From the molecular fingerprint used in step two we selected genes used in the majority of cross-validation folds for display in Figure 4. Again these genes are fully described in Additional data file 2 (sheet b) online and some are discussed below.
We demonstrate here the feasibility of using GEM and machine learning to aid the diagnosis of mesenchymal tumors. In contrast to previous studies, our work encompasses a wide range of mesenchymal neoplasms and reflects the open-ended nature of histopathological diagnosis. It is clear from unsupervised methods such as MDS that there is information within the expression profile that can be further refined (Figure 1). This complex problem is surprisingly tractable firstly because of the large number of definitive gene markers associated with many of the tumors, especially the well-differentiated groups. In machine learning terminology we may state that these genes (or features) have no overlap in their class distributions, while in histopathological parlance their expression is pathognomonic. This would be rare in prognostic studies, for instance, as certain patients with good molecular signatures may still have poor outcomes due to unobserved factors. Secondly, we have used a novel machine learning strategy breaking this complex problem into soluble steps. We have implicitly admitted limitations in our model by not attempting to further decompose groups such as LMS/PMS/DCS (spindle-like tumors) and WLS/LMA. Thirdly, we have used a feature selection strategy that captures information evenly on all the tumor groups. Further validation on prospective samples is required before GEM studies are of clinical use for the diagnosis of mesenchymal tumors.

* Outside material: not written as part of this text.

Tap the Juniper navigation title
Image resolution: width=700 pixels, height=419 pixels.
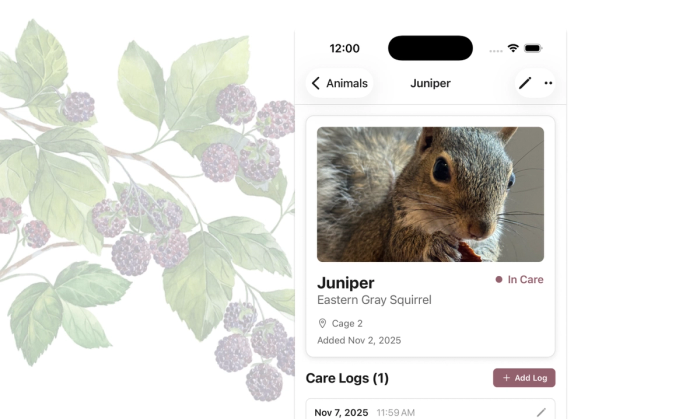(x=430, y=83)
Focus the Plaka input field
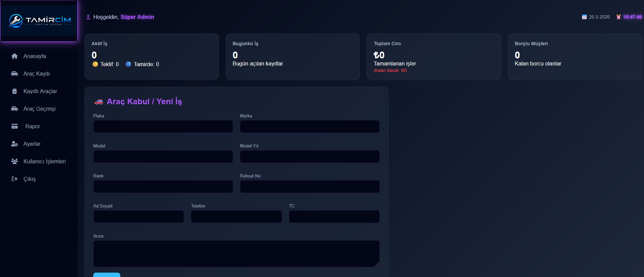Viewport: 644px width, 277px height. (163, 127)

Cross-validation of the first step of our model gives 0.09 errors. This is a useful guide but its accuracy should not be overstated. A reliable estimate of error usually requires hundreds of samples per class, and a leave-one-out estimation is likely to underestimate error . Moreover, there is the problem of statistically uncontrollable bias in our wide but shallowly sampled dataset . However, our model is not grossly over-fitted (see Table 2) and more importantly the generalization to other datasets is clear from the biology of the molecular fingerprints (arising from feature selection). These fingerprints may be useful as the basis of a custom diagnostic chip and also provide insight into the etiology and cell of origin of certain tumors (see Additional data file 2 (sheets a and b online).
Several of the fingerprints are clearly related to the metabolism or function of differentiated mesenchymal tissues. For instance, adipocytic tumors are identifiable by their lipid-associated genes such as perilipin (PLIN), lipoprotein lipase (LPL), and glycerol-3-phosphate dehydrogenase 1 (GPD1) (Figure 3a). Similarly, rhabdomyosarcoma are characterized by genes such as cholinergic receptor alpha (CHRNA1) and receptor-associated protein of the synapse (RAPSN) associated with the musculoskeletal synaptic junction (see Figure 3b and Additional data file 2 (sheet a) online for supporting references).
When resolving these classes further in a second classification step some of the fingerprints reflect degrees of differentiation. Thus, the ARMS is defined by its higher expression of tropomyosin-2 (TPM2), skeletal muscle actin (ACTA1) and myosin-light polypeptide-4 (MYL4), indicative of more maturity than the ERMS (see Figure 4a and 4b and supporting references in Additional data file 2 (sheet b) online).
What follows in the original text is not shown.